Files and licenses concept

From mediawiki.org

This page is a collection of technical information regarding storing certain file properties separately from wikitext. Currently the aim is to store only basic copyright information (author and license), but this could later be extended.

Current situation / Introduction[edit]

Every page has an entry in the mw_page table, primarily uniquely identified by page_id. Every file has an entry in the mw_image table, identified by img_name.

Every revision of every page has an entry in the mw_revision table. A revision is made when the page is created, edited, renamed, or protected.

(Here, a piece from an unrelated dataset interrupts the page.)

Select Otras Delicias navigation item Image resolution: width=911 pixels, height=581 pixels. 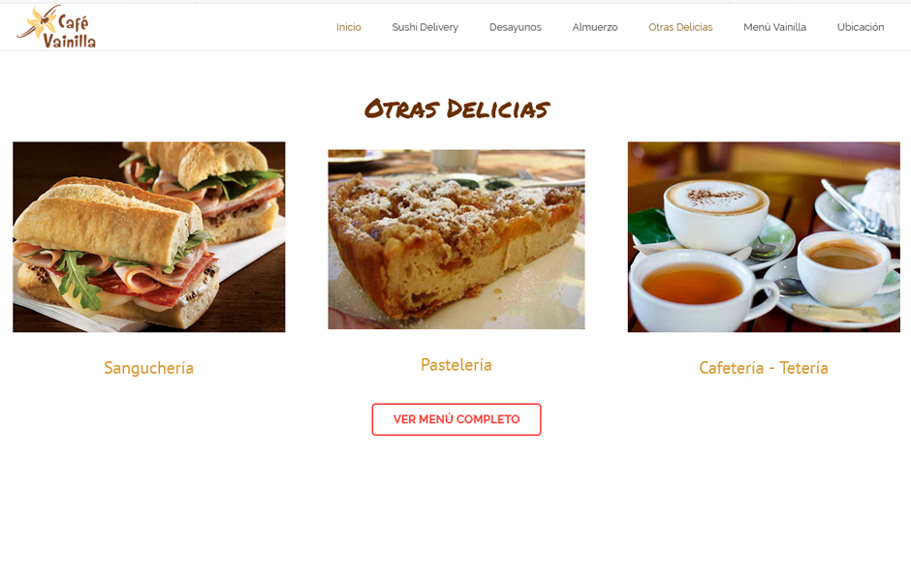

Every text version of every page has an entry in the mw_text table. If a revision didn't change the text, it keeps referring to the same mw_text row.

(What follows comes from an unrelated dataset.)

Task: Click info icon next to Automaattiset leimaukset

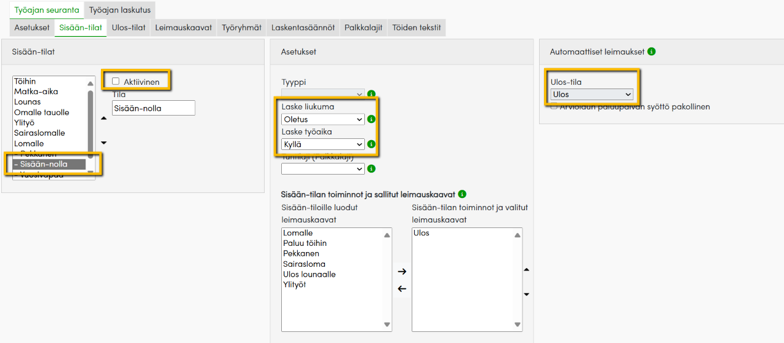Action: click(x=652, y=52)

Licenses allowed to be chosen during upload are defined at MediaWiki:Licenses. That page is kept as a list –  the last piped part describes the license, everything before that is wrapped between {{ and }} on the File-page under a == {{subst:MediaWiki:License-header}} ==.

Information about the file is stored in the {{Information}}-template.

Viewing a file:

  • Page namespace/title is looked up in mw_page, and mw_image.
  • Information from other tables is retrieved by the page ID (mw_page.page_id)

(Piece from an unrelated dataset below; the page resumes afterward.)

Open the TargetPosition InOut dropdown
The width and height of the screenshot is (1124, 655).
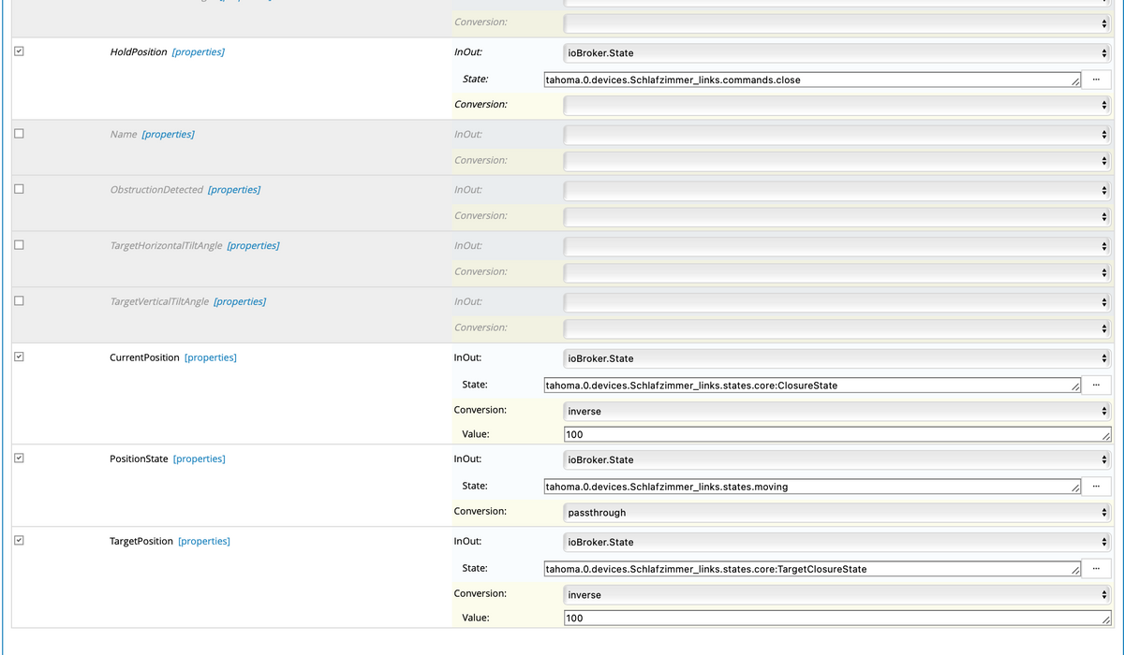[836, 542]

Purpose and use cases[edit]

It should be easy to obtain the copyright information for a file (example:bug 25624). Use cases include:

  • A data consumer (like the pdf creation tool, or a mobile app) wants to transform a page into a new format, and get all the information (esp. author(s) and license(s)) that is necessary to do proper attribution in the new format.
  • Someone importing CC BY text from another source wants to ensure that the authors, source, and license of the original work are stored in a consistent way, so that the license can be complied with later in a standardized way.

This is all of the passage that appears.